::: RECORDS SHOWN :::

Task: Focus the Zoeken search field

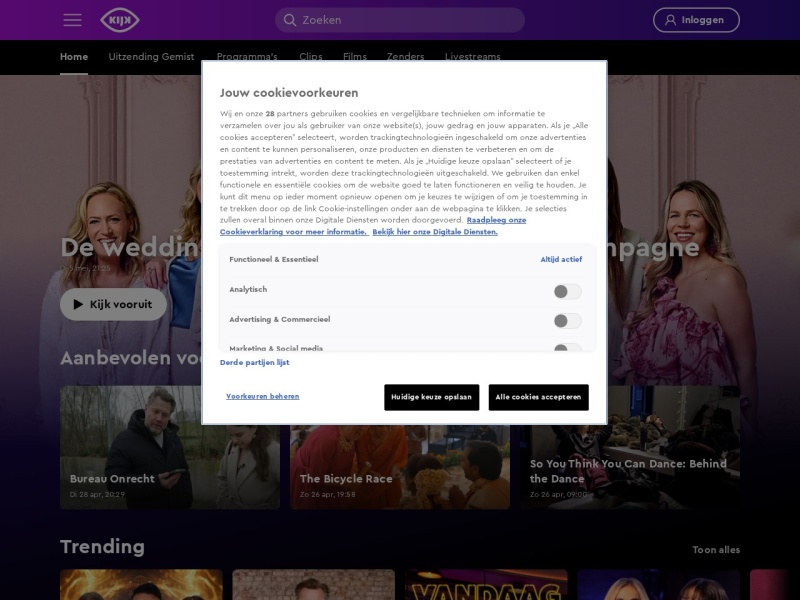Action: [400, 20]
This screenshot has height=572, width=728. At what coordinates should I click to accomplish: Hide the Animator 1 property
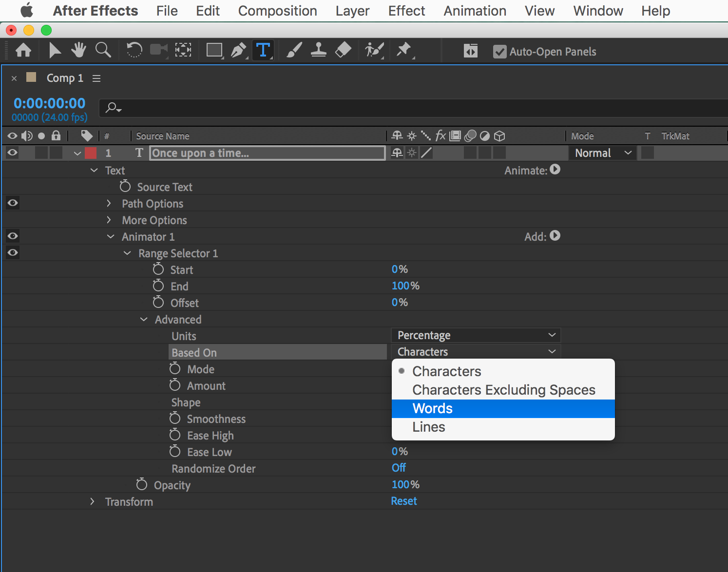(x=12, y=236)
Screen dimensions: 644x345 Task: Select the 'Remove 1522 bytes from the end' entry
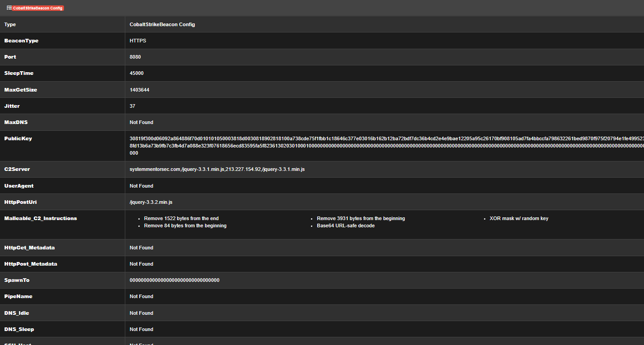(x=181, y=218)
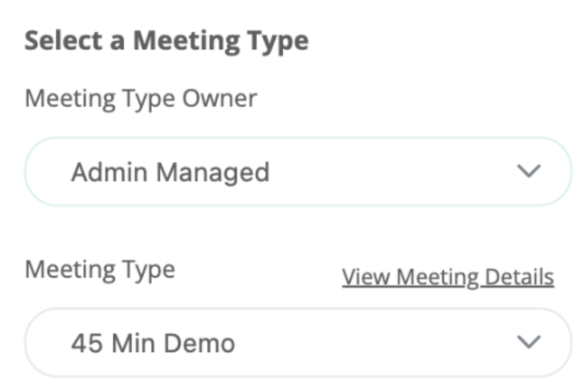Click the chevron in Admin Managed field
The height and width of the screenshot is (389, 588).
(528, 171)
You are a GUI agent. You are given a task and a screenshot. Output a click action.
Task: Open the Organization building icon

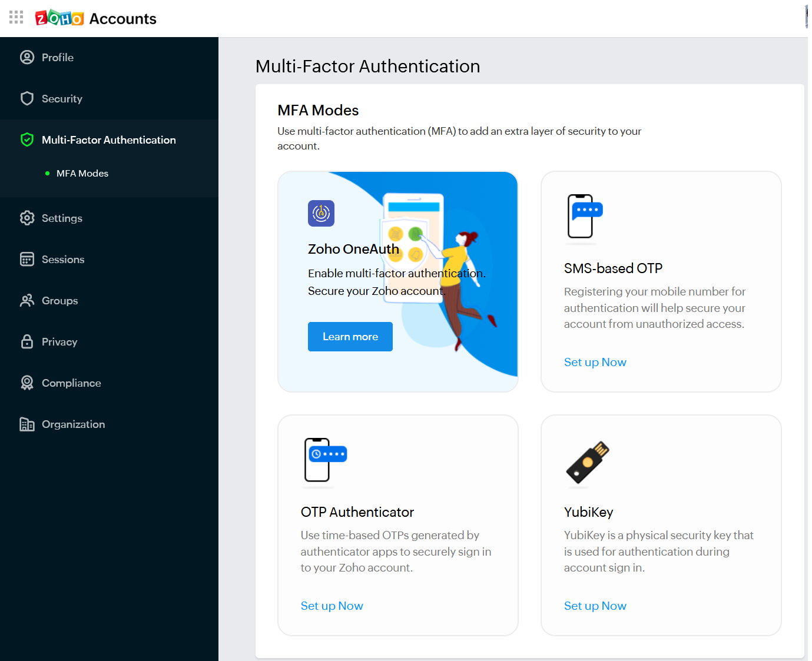[27, 424]
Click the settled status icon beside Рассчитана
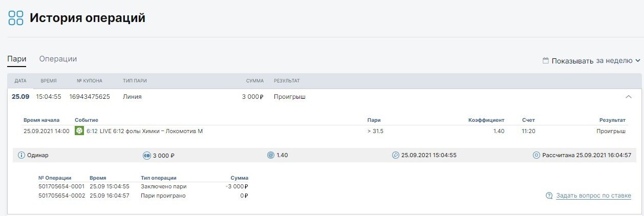The height and width of the screenshot is (216, 644). (x=536, y=155)
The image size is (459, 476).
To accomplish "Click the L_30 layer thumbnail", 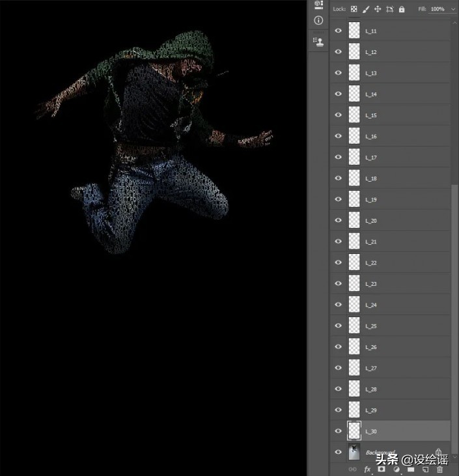I will pos(354,430).
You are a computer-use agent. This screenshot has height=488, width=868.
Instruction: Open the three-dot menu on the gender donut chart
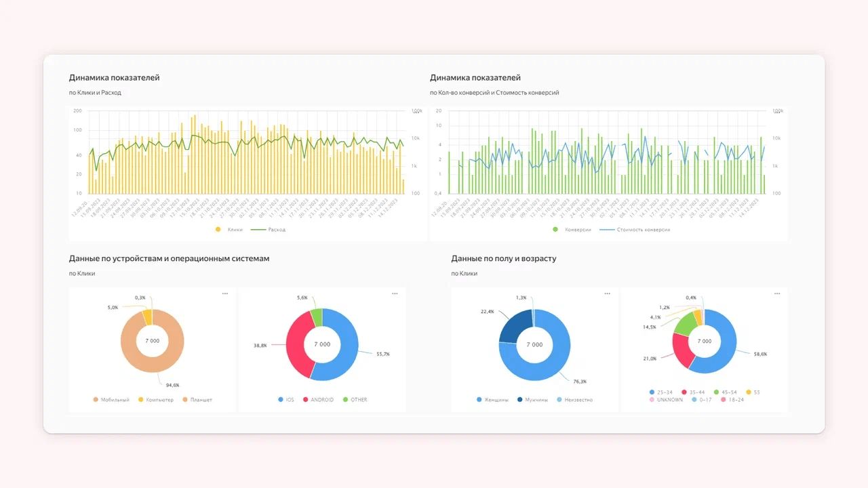[x=607, y=293]
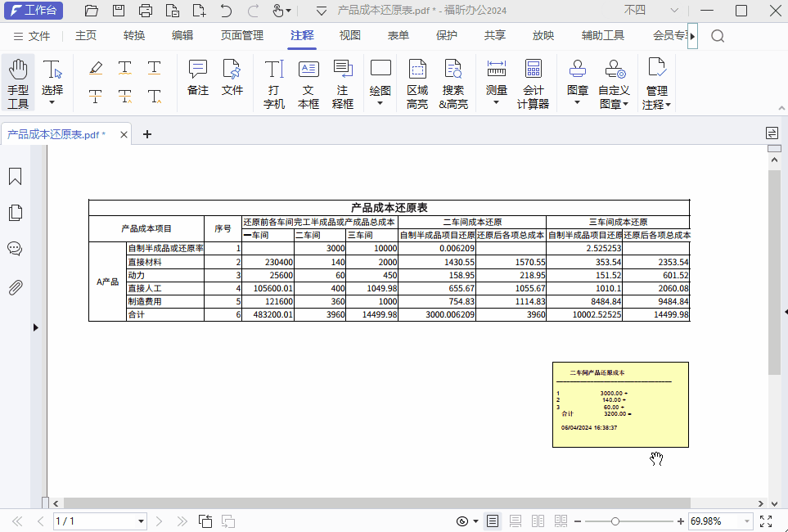Open the Accounting Calculator (会计计算器)
The image size is (788, 532).
[x=533, y=83]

:::

## YOUR TASK
If a line in the material above holds "agent", copy it.

## RESULT FOR THIS EXERCISE
You are a GUI agent. You are given a task and a screenshot. Output a click action.
You are a computer-use agent. This screenshot has height=488, width=868.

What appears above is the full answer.